Un-counting – Ken’s blog

Description

Why you would want to do the opposite of counting.

Packages

library(tidyverse)

── Attaching core tidyverse packages ──────────────────────── tidyverse 2.0.0 ──
✔ dplyr     1.1.4     ✔ readr     2.1.6
✔ forcats   1.0.1     ✔ stringr   1.6.0
✔ ggplot2   4.0.1     ✔ tibble    3.3.0
✔ lubridate 1.9.4     ✔ tidyr     1.3.2
✔ purrr     1.2.0     
── Conflicts ────────────────────────────────────────── tidyverse_conflicts() ──
✖ dplyr::filter() masks stats::filter()
✖ dplyr::lag()    masks stats::lag()
ℹ Use the conflicted package (<http://conflicted.r-lib.org/>) to force all conflicts to become errors

Introduction

You probably know about count, which tells you how many observations you have in each group:

d <- tribble(
  ~g, ~y,
  "a", 10,
  "a", 13,
  "a", 14, 
  "a", 14,
  "b", 6,
  "b", 7,
  "b", 9
)

There are four observations in group a and three in group b:

d %>% count(g) -> counts
counts

I didn’t know about this until fairly recently. Until then, I thought you had to do this:

d %>% group_by(g) %>% 
  summarize(count=n())

which works, but is a lot more typing.

Going the other way

The other day, I had the opposite problem. I had a table of frequencies, and I wanted to get it back to one row per observation (I was fitting a model in Stan, and I didn’t know how to deal with frequencies). I had no idea how you might do that (without something ugly like loops), and I was almost embarrassed to stumble upon this:

counts %>% uncount(n)

My situation was a bit less trivial than that. I had disease category counts of coal miners with different exposures to coal dust:

my_url="https://www.utsc.utoronto.ca/~butler/d29/miners-tab.txt"
miners0 <- read_table(my_url)


── Column specification ────────────────────────────────────────────────────────
cols(
  Exposure = col_double(),
  None = col_double(),
  Moderate = col_double(),
  Severe = col_double()
)

miners0

This needs tidying to get the frequencies all into one column:

miners0 %>% 
  gather(disease, freq, -Exposure) -> miners
miners

So I wanted to fit an ordered logistic regression in Stan, predicting disease category from exposure, but I didn’t know how to handle the frequencies.
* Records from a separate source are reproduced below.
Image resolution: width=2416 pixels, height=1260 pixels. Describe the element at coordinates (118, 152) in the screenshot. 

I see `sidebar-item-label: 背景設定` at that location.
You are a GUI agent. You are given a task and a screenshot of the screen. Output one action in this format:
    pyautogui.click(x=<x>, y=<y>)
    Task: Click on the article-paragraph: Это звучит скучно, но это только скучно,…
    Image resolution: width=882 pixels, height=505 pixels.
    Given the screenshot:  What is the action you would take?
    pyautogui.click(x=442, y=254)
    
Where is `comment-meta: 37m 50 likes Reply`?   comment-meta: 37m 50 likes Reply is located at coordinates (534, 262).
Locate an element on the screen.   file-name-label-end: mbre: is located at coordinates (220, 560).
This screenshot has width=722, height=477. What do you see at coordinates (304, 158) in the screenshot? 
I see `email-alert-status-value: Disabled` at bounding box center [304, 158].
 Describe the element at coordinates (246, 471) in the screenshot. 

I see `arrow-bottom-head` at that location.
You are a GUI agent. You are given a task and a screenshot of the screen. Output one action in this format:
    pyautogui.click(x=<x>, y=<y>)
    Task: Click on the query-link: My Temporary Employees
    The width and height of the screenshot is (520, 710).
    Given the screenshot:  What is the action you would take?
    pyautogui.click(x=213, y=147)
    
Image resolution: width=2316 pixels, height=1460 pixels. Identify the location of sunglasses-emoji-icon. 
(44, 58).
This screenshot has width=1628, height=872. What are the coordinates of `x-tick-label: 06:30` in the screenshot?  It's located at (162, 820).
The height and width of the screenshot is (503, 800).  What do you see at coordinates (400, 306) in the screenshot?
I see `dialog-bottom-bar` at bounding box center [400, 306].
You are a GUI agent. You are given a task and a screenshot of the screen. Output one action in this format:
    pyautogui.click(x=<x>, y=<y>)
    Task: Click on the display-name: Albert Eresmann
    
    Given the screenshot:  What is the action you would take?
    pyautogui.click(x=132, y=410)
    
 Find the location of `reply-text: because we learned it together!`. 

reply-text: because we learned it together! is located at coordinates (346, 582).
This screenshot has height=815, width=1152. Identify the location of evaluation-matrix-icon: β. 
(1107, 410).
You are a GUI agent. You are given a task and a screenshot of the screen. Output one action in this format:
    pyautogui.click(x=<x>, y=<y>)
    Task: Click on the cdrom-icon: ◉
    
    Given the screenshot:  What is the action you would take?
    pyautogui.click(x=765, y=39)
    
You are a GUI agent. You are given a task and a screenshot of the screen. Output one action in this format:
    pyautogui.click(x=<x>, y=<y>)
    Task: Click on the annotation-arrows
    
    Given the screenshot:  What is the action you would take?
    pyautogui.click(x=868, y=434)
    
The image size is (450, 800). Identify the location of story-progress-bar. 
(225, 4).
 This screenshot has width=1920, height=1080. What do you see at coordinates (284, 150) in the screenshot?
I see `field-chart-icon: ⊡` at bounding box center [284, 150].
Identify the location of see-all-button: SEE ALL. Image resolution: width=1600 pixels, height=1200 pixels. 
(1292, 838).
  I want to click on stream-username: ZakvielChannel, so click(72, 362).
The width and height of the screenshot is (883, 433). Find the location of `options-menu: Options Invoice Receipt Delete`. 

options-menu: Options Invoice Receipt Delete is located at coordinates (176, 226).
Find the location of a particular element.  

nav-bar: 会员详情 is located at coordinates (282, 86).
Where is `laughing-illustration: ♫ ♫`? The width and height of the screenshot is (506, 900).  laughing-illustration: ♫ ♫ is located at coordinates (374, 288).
If I had one row per miner, I thought…

miners %>% uncount(freq) %>% rmarkdown::paged_table()

… and so I do. (I scrolled down to check, and eventually got past the 98 miners with 5.8 years of exposure and no disease).

From there, you can use this to fit the model, though I would rather have weakly informative priors for their beta and c. c is tricky, since it is ordered, but I used the idea here (near the bottom) and it worked smoothly.